THE BLOG

Featuring fresh takes and real-time analysis from HuffPost's signature lineup of contributors

Dr. Cheryl Pappas Headshot

Personal or Branded? That Is the Question

Posted: Updated:
Print

There was a time long, long ago when to say something was a "brand" would bring to mind soup (Campbell's) or canned pineapple (Dole). This dates me, and so did my high school boyfriend, escorting me to memorable restaurants where nary a canned or branded food product was served. But that's another story.

People are so busy branding themselves today that they are losing their minds and their lives in the endeavor. For those who may not have noticed, "branding" has come to mean the endeavor of promoting yourself, getting notice and applause for yourself as if you were a company.
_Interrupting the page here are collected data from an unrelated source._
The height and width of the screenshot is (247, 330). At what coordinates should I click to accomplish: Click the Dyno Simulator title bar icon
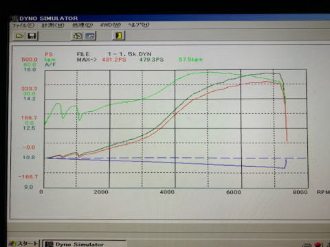click(x=14, y=19)
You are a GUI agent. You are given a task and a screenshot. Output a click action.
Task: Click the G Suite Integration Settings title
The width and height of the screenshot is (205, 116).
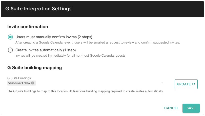coord(38,9)
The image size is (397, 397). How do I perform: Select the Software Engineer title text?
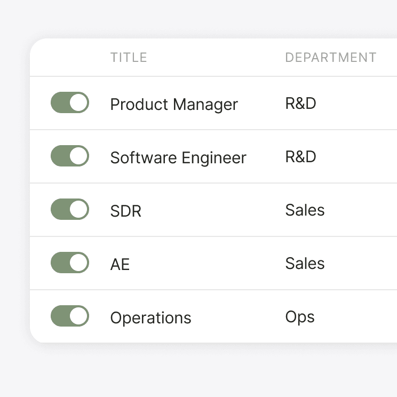[x=178, y=158]
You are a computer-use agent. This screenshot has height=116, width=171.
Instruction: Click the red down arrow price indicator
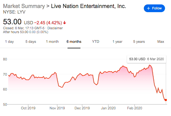(x=65, y=22)
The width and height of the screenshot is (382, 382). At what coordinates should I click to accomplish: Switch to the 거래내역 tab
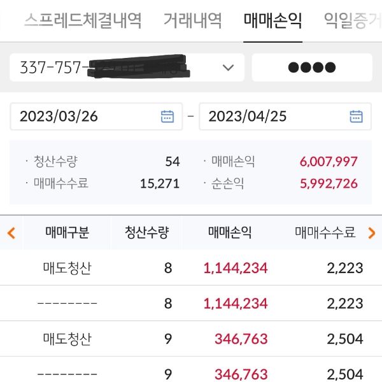pyautogui.click(x=192, y=20)
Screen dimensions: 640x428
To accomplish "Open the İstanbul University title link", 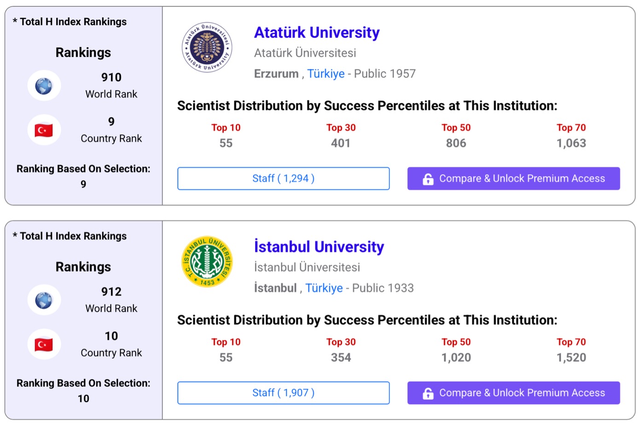I will [319, 247].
Being your own public relations director is a full time job for almost everyone I know. Via internet or simply on the social streets, creating a fan base for yourself offers the ordinary American what once was called "The Impossible Dream" -- being famous for absolutely nothing. Thank you, social media!

The following is not a defense for companies and professional entities that during this past presidential campaign in terms of financial contributions begged to be considered "a person." However, maybe they were genuinely befuddled. After all, if everyone is a potential brand, couldn't we say that the individual, likewise, is begging to be regarded as a company or professional entity? Just a thought.

Try to count the number of times people on television refer to themselves or another person as a "brand."

This is evidence that the experience of being a person is going bye-bye. Living in a personal way is finished due to an overwhelming lack of interest. In its place, having a brand that is as large as you can make it is the goal and work of the everyday Joe.

As we all know, a brand is nothing without becoming a household name. So fame is the end goal, and from beginning to end, fame of brand is the direction being promoted for how we live and make our mark on life.

Questions to consider: When my name and my person becomes a brand, how deep does the depersonalization go? Will I have time to be personal?

Do I refer to myself in the third or fourth person?

How exactly does this branding thing work? Who will share the shelf with my brand, (the former "me"), will it have a prime location, and how long will its shelf life be?

At least, these are more comfortable questions than the formerly inscrutable, how long will I live? Or indeed, the golden oldie: what is my life about? Now that's a subject left blowin' somewhere in Bob Dylan's wind.

Although we are acting more and more like cattle, I say it is not too late to stray from the herd.

Personal or branded? That is the question.